Speaker John Boehner (R-OH) announced the decision in a joint statement with his new leadership team, including House Majority Leader Kevin McCarthy (R-CA), House Majority Whip Steve Scalise (R-LA) and House Republican Conference Chair Cathy McMorris Rodgers (R-WA)...Why the hair-pulling?
Because of three things of direct concern: 1) there is a major crisis at the moment with an influx of children immigrants flooding across the US-Mexico border, a lot of them fleeing an increase in violence and corruption in places like Honduras and Guatemala, 2) the prolonged failure by Republican Party leadership to address any form of immigration reform was starting to show, and 3) the Republicans were poised to use this bill to force draconian cuts to Obama's planned efforts of immigration reform (he had asked for 3.7 billion in comprehensive funding to which the House slashed it down to barely 659 million for border security only, and the Far Right in the House were aiming to slash at other programs like DACA), positioning themselves to look good to their base while making Obama choke on the sh-t sandwich they were going to serve him. Now they can't even serve him a sh-t sandwich (even with them trying to blame this all on Obama anyway).
Another problem? The one thing this House did vote for this final week was a resolution granting Speaker Boehner the power to file a lawsuit against Obama's "unlawful" abuse of Executive Orders. Like I said before, more a political stunt to appease their base, but now this lawsuit creates a paradox. Because House Republicans can't pass the legislation needed to get things done, they're forcing Obama into the position of issuing Executive Orders to cover the gaps that failure of legislating is creating. Per the Washington Post:
...When Obama takes some kind of executive action to address the broader immigration problem, Republican complaints that he’s being tyrannical will be undermined by the GOP’s abysmal failure to offer an alternative. If they had passed a border bill he vetoed, or one that died in the Senate, they could claim they tried to solve the problem. But now all they’ve got to show for the end of the session is a lawsuit — one that will probably offer their own right wing nothing but frustration and disappointment, and will validate everything Obama is saying about them.This is the best that the Republicans in the House could do this summer?
Some of the other things worth mentioning: we were promised an exclusive special committee getting into the bottom of Benghazi, yet I can't recall a single news report about them since May (turns out they're scheduled to hold hearings this September); Congress has been having problems funding bills for our nation's transportation infrastructure; the only thing that this Congress seems able to pass is a major reform and funding package for the Veterans Affairs department that was facing serious breakdowns in service and management... and that's pretty much because the failures at the VA were so great and so prolonged that both parties had to respond quickly to fix it.
We're discussing one of the least productive Congressional sessions in recent memory (barely doing any better than the previous one of 2011-13, which wasn't all that busy anyway).

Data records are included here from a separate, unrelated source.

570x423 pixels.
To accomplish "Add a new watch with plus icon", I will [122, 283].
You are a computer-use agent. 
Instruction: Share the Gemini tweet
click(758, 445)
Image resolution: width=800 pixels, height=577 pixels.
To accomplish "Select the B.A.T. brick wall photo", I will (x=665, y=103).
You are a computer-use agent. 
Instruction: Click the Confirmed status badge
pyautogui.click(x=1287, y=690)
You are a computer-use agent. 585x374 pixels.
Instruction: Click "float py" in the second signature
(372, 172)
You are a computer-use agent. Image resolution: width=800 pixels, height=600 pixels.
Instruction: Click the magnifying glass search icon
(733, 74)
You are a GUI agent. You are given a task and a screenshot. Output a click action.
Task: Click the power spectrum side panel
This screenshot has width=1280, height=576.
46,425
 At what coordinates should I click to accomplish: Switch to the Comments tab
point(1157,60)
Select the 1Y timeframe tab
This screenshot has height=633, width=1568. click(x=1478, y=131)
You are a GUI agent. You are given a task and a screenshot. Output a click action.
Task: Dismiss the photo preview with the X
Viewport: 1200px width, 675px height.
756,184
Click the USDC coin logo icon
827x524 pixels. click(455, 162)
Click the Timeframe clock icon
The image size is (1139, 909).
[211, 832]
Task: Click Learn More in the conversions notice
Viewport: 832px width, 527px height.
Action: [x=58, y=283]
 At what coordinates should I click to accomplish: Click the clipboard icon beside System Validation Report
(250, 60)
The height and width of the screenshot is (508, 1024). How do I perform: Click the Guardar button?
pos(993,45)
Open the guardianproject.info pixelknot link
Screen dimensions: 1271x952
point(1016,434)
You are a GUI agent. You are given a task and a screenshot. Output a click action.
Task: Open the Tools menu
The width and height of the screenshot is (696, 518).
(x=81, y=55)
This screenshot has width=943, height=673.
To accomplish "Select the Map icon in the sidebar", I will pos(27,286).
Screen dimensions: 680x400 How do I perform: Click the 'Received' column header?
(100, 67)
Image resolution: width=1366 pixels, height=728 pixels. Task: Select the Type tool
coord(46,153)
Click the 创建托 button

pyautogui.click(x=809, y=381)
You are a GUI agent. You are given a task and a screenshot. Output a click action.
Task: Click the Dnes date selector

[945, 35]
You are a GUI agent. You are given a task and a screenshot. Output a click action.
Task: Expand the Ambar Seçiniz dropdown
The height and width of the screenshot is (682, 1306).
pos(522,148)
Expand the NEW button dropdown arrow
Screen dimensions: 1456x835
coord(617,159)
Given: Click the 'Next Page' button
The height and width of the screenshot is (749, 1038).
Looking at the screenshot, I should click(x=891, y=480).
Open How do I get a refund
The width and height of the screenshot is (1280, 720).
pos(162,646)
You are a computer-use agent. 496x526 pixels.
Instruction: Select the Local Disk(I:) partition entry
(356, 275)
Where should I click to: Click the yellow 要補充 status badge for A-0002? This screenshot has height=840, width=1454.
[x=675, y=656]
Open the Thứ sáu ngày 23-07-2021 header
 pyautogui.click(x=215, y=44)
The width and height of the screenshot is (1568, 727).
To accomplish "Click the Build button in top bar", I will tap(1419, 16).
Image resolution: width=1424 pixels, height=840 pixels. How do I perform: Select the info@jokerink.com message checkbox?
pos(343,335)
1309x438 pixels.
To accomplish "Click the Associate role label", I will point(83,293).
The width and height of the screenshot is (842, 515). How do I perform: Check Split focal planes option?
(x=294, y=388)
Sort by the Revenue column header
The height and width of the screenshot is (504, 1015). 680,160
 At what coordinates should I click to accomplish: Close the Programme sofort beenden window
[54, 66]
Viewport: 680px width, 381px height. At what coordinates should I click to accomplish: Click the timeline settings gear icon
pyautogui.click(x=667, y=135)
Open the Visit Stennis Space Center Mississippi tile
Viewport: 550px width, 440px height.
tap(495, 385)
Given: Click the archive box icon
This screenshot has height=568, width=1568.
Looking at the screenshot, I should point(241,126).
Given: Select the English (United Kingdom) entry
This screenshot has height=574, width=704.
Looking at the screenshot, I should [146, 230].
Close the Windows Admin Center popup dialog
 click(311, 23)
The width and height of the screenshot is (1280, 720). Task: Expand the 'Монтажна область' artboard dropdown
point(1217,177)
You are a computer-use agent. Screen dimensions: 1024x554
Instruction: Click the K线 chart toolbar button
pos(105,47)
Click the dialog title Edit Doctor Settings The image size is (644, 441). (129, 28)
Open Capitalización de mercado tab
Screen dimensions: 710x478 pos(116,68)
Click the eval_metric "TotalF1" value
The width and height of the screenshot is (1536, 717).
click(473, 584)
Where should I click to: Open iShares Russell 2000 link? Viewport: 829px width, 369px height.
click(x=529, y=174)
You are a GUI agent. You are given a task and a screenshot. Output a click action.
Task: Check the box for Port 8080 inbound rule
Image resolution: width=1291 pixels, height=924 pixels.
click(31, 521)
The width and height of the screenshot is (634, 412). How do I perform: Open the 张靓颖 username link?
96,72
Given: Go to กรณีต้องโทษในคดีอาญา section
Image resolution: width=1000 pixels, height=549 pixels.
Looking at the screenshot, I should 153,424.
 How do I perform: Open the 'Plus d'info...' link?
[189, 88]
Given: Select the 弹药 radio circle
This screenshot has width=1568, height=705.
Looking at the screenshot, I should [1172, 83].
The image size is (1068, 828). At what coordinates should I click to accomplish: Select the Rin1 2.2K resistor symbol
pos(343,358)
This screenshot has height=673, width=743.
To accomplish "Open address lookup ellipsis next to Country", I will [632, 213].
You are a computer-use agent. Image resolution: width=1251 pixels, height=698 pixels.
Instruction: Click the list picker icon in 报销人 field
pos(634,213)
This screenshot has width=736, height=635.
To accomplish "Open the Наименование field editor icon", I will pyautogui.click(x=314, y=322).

Like it or not, we as a nation need a functioning Congress to uphold the legislative duties that keep our government working. When it doesn't work, very little else can...
There is a possibility that the House will delay their planned August recess - for a few days at least - in order to pass something of a border security bill, and avoid the outright embarrassment of heading off to their fundraiser parties at country clubs. But given the dysfunction of this party - their obsession to embarrass Obama at all hazards, their failure to keep their more extremist factions in check - I doubt the House Republicans will get anything done before they blame their failures on Obama and move on.
This is not a political party geared towards passing any decent legislation.
Reason #4793178 you shouldn't vote Republican.